### Task statement
Once you reach the line that holds "O nás (574, 94)" in the listing below, output it and every line after it through the line that holds "User Portal (1002, 15)", word for word.

### Recorded information
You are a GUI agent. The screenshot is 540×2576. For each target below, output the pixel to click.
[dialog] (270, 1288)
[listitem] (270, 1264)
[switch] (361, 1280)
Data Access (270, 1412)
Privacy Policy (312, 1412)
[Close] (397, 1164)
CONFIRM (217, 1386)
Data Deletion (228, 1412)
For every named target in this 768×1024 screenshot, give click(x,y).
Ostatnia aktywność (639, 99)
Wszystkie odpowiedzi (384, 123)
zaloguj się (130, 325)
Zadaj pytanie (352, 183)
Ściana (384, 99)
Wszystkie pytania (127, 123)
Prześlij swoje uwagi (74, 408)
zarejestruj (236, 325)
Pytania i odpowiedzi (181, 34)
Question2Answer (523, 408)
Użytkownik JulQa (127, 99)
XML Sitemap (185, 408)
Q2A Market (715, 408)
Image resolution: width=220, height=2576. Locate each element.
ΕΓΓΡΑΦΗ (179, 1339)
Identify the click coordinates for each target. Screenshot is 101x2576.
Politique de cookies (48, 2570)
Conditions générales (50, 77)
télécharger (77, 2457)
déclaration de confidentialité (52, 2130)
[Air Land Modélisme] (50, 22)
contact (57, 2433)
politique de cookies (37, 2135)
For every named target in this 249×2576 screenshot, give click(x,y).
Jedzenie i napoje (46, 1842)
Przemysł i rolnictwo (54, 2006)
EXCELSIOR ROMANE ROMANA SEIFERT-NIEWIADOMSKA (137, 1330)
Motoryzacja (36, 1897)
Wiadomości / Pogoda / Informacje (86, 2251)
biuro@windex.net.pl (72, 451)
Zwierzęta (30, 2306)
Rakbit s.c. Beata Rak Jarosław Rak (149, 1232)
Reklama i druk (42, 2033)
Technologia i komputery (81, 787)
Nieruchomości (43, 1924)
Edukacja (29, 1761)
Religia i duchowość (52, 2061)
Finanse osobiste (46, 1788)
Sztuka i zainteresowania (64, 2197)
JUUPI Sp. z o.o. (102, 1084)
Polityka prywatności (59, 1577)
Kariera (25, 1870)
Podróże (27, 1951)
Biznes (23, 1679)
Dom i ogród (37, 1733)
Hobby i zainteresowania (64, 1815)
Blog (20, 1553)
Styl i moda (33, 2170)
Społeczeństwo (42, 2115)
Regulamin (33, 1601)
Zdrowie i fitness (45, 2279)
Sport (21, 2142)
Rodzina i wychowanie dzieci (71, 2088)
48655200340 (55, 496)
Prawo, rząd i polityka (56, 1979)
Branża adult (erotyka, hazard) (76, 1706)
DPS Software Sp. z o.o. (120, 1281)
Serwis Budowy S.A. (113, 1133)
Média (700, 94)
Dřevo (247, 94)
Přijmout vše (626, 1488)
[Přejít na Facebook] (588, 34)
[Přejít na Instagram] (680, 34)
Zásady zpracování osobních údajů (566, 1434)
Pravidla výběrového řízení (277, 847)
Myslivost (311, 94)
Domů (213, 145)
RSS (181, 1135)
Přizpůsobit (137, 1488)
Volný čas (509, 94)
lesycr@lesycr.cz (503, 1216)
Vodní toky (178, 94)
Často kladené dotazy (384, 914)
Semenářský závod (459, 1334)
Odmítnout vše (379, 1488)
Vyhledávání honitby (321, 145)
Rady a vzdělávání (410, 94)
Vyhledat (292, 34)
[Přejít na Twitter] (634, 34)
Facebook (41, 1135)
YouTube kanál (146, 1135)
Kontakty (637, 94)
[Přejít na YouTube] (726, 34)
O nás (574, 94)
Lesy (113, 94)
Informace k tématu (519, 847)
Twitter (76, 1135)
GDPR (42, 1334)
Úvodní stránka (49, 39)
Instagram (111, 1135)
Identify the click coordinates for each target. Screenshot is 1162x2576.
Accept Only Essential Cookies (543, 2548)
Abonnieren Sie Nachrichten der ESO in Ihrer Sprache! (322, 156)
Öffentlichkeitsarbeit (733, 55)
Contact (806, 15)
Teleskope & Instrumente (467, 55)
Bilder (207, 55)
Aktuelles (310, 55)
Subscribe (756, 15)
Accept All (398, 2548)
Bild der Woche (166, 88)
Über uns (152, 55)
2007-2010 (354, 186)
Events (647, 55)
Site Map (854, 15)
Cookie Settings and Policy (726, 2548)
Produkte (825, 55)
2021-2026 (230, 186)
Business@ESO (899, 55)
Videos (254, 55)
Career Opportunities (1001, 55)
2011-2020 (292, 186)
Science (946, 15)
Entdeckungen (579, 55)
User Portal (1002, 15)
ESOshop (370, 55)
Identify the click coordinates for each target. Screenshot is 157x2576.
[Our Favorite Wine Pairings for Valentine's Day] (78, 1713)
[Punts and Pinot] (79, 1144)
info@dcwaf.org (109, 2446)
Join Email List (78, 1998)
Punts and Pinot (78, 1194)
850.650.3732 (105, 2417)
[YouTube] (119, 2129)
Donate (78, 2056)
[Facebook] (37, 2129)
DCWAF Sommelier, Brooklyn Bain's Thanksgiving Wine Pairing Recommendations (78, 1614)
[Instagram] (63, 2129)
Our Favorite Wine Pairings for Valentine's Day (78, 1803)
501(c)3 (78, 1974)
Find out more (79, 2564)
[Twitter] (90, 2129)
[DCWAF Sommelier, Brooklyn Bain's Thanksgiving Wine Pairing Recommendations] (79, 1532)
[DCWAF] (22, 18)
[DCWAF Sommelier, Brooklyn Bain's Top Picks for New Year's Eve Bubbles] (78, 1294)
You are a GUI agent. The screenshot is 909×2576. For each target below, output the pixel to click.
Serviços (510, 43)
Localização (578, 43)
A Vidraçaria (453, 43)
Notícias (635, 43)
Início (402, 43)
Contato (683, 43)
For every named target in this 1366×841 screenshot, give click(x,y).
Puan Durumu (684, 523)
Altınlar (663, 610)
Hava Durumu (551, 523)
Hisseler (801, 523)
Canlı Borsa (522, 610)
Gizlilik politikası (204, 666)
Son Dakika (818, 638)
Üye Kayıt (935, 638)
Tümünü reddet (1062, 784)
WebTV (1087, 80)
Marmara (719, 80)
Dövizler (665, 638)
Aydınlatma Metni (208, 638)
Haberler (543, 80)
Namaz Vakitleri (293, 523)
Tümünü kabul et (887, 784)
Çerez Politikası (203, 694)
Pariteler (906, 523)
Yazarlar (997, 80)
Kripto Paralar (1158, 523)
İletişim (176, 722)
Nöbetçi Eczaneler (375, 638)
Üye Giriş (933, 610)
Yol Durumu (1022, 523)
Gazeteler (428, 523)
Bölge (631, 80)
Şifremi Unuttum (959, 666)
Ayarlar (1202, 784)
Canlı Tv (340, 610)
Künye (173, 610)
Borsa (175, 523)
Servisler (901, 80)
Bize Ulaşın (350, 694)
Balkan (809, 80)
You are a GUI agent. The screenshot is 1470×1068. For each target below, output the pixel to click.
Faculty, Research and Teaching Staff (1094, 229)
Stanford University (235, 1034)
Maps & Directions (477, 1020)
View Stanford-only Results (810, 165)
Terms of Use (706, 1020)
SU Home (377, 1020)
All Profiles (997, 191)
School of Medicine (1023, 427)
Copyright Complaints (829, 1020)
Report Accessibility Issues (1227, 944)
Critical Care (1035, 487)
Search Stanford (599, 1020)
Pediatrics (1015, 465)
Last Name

### Written reply
O nás (574, 94)
Lesy (113, 94)
Informace k tématu (519, 847)
Twitter (76, 1135)
GDPR (42, 1334)
Úvodní stránka (49, 39)
Instagram (111, 1135)
Identify the click coordinates for each target. Screenshot is 1162x2576.
Accept Only Essential Cookies (543, 2548)
Abonnieren Sie Nachrichten der ESO in Ihrer Sprache! (322, 156)
Öffentlichkeitsarbeit (733, 55)
Contact (806, 15)
Teleskope & Instrumente (467, 55)
Bilder (207, 55)
Aktuelles (310, 55)
Subscribe (756, 15)
Accept All (398, 2548)
Bild der Woche (166, 88)
Über uns (152, 55)
2007-2010 (354, 186)
Events (647, 55)
Site Map (854, 15)
Cookie Settings and Policy (726, 2548)
Produkte (825, 55)
2021-2026 (230, 186)
Business@ESO (899, 55)
Videos (254, 55)
Career Opportunities (1001, 55)
2011-2020 (292, 186)
Science (946, 15)
Entdeckungen (579, 55)
User Portal (1002, 15)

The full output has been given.